Results of Pericardiectomy

The early and late outcomes following pericardiectomy are related to disease etiology and degree of preoperative disability. For example, among patients undergoing pericardiectomy for relapsing pericarditis, early mortality approaches 0% [9]. For patients having pericardiectomy for constrictive pericarditis, early mortality is approximately 5%; but operative risk is only 1% for patients in NYHA classes I or II. Similarly, early mortality was as low as 3% for patients with idiopathic etiology of constriction, compared to 14% for patients who had previous radiation.
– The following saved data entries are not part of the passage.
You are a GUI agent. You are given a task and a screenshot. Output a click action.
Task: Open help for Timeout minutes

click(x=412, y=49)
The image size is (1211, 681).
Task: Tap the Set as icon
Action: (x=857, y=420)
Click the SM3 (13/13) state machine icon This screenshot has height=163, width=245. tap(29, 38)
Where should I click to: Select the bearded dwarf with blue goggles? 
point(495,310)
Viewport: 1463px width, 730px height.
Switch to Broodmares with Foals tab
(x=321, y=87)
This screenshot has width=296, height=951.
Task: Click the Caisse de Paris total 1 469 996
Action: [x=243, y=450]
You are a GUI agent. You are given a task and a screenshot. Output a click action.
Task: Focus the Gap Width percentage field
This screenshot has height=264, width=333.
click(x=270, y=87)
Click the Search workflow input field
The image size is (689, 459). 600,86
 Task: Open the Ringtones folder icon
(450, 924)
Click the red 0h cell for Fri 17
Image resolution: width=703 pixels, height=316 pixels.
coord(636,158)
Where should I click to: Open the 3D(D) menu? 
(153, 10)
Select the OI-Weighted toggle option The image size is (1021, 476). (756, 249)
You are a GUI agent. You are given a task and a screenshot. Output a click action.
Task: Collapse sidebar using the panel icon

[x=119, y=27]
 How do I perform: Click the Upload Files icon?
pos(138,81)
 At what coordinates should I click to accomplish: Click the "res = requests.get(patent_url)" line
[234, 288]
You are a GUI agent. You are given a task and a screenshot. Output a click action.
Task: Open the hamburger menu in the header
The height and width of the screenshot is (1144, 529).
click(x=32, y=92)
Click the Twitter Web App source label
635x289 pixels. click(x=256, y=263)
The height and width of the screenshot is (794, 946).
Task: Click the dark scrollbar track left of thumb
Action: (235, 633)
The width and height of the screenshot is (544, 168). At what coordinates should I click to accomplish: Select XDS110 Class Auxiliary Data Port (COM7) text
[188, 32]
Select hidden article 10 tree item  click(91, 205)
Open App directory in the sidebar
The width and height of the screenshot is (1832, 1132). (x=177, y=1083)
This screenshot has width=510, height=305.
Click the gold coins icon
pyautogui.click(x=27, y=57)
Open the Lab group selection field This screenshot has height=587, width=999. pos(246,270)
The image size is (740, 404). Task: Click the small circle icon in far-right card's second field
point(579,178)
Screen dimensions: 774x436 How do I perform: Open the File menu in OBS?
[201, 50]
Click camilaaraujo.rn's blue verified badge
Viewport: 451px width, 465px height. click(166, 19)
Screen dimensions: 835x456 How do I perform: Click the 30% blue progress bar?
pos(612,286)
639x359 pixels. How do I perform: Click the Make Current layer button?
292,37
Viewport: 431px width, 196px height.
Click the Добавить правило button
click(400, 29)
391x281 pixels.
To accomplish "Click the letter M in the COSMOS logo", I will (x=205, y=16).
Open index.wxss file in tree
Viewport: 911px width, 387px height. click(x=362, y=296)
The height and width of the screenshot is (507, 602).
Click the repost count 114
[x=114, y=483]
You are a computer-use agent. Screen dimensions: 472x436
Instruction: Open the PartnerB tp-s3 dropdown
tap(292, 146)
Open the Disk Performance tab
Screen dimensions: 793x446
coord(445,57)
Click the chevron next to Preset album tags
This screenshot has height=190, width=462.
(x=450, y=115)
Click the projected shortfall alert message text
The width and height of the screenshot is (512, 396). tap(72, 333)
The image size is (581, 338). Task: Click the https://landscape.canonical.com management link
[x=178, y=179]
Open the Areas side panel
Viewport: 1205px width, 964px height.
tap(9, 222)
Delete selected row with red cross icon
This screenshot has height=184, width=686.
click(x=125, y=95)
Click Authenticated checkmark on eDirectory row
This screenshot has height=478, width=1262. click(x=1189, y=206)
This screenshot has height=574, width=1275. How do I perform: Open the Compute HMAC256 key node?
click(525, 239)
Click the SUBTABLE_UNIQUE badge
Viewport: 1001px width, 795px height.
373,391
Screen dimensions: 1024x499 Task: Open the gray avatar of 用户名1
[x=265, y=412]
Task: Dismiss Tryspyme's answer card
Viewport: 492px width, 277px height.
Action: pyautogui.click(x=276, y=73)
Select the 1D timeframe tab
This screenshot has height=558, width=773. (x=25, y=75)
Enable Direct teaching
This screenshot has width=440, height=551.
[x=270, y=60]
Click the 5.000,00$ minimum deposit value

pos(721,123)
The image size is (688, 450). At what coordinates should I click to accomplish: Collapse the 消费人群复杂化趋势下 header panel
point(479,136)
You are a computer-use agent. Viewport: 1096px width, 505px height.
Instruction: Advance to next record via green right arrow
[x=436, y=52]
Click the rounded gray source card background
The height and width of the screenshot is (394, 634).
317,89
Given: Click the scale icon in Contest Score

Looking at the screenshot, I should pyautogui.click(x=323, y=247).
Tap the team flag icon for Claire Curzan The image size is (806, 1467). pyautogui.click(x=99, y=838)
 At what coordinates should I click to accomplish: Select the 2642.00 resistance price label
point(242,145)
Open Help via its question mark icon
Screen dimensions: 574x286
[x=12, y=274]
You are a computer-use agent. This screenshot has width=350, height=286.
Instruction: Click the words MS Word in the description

Overall survival late after pericardiectomy for constrictive pericarditis is also influenced by these same factors with reduced survival of patients of radiation induced heart disease (Figs. 77.4 and 77.5) [19].

Fig. 77.4
figure 4

Kaplan-Meier estimates of survival among patients with completion pericardiectomy. (a) Long-term survival of patients who require a completion pericardiectomy less than 1 year vs. more than 1 year after initial pericardiectomy (Reproduced with permission from [43], and patients with different extents of pericardial resection). (b) Long-term survival of patients with constrictive pericarditis according to their resection extension. (Reproduced with permission from [37])

Fig. 77.5
figure 5

Kaplan-Meier survival estimate among etiology of constrictive pericarditis. Long-term survival of patients with constrictive pericarditis undergoing pericardiectomy, stratified by disease etiology. (Reproduced with permission from [19])

Conclusion

The pericardium is simply a 2-layered membrane enveloping the heart and great vessels. The broad spectrum of syndromes involving the pericardium present with varying degrees of clinical significance, from asymptomatic presentations to life-threatening emergencies. Impaired diastolic filling of the heart represents a common theme of pericardial disease, with the rate of onset of pericardial pathology largely determining the extent of this impairment and subsequent severity of presentation. Although echocardiography is most often the first imaging modality used to assess the pericardium, CT and MRI are frequently being used to aid in diagnosis and assess response to therapy. Pericardiectomy is the definitive treatment for many patients with pericardial disease. A median sternotomy approach is preferred as it enables adequate resection and removal of the diaphragmatic pericardium and the anterior pericardium. Late outcomes depend on severity of right-sided heart failure preoperatively, the etiology of constrictive pericarditis, and adequate pericardial resection. Late results are excellent in patients with idiopathic disease or those with pericarditis secondary to prior cardiac operations. However, survival is reduced in those with radiation-induced constrictive pericarditis, primarily owing to additional secondary effects of radiation on cardiac valves, epicardial coronary arteries, and ventricular myocardium where fibrosis may cause associated restrictive cardiomyopathy.